Cette exigeante ligne de direction musicale s'ajustait au mieux avec le niveau hors du commun atteint par la performance, maintenue d'un bout à l'autre de l'œuvre, de Juan Diego Florez : dans le rôle de Fernand, le célèbre ténor d'origine péruvienne domine la distribution par la puissance sanguine et néanmoins sous contrôle de son chant. Il multiplie ses sauts d'octave avec une aisance et une énergie encore plus remarquables que ses fameux neuf contre-ut de Tonio dans La Fille du régiment  (« Ah ! mes amis, quel jour de fête ! »), une des sources de sa renommée. C'est à peine si son visage se contracte dans l'exploit phonique. Phénomène d'autant plus saisissant que l'ancien élève du Curtis Institute of Philadelphia s'autorise cette audace dès la scène 1 à l'acte I — sa voix à peine chauffée — dans son air « un ange, une femme inconnue » : une prouesse vocale qui lui vaut la première de ses très nombreuses et chaleureuses ovations. Dans le personnage du roi de Castille Alphonse XI, le baryton Jean-François Lapointe, issu également de la « belle Province »,  ne peut que susciter le plus authentique enthousiasme : son apparition à l'acte II dans son air « Léonor, Viens ! » nous fait découvrir et apprécier une voix charnue mais suave, presque ouatée, envoûtante « double-crème » dans sa version masculine, en référence à celle de la soprano américaine Renée Fleming.  Son magnifique air au début de l'acte III « je me venge en roi » en revêt encore plus de noblesse. La basse britannique Nicolas Cavallier campe un très convaincant Balthazar, le Supérieur du couvent, notamment lorsque ses graves désignant l'attachement ascétique à la mort croise les aigus enflammés de Juan Diego Florez à la fin de la scène 1 de l'acte I. Une belle prestation tout comme celle, plus modeste mais tout aussi juste, du ténor belge Alain Gabriel dans celui de Don Gaspar, Officier du roi.

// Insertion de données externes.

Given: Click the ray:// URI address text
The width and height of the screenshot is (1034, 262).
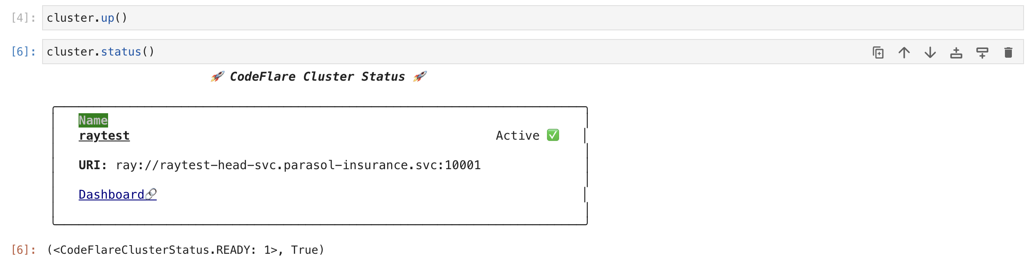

Jean François Lapointe Jean François Lapointe (Alphonse XI). Photographie © Opéra de Monte-Carlo.

Les voix féminines suscitent moins de dithyrambe. Nous ne pouvons certes nier les facultés vocales de la mezzo-soprano Béatrice Uria-Monzon dans le caractère trempé de Léonor de Guzman. Mais force est de reconnaître qu'elle ne recherche pas toujours les vaillances des aigus comme à la fin de sa prière de l'acte III « Ô mon Fernand, tous les dieux de la terre… ». Le principal reproche concerne sa diction approximative — c'était déjà le cas lors de son interprétation de « La Navarraise » sur le Rocher en janvier 2012 — ainsi que les déconcertantes imprécisions et libertés prises avec le texte de la partition vers la fin de la représentation. En raison de sa voix trop souvent « rentrée » dans son air de la scène 2 « les plaisirs et l'amour », sa partenaire, la soprano russe Julia Novikova, ne laissera pas un souvenir impérissable du personnage d'Inès, la suivante de Léonor. Une mention particulière pour les Chœurs de l'opéra de Monte-Carlo, notamment dans leur somptueux et séraphique « Frères, creusons l'asile où la douleur s'endort » de l'acte IV. Plusieurs rappels, sous les ovations massives du public, saluèrent la richesse musicale et vocale de cette production monégasque.

 La FavoriteSaluts. La Favorite. Photographie © Opéra de Monte Carlo.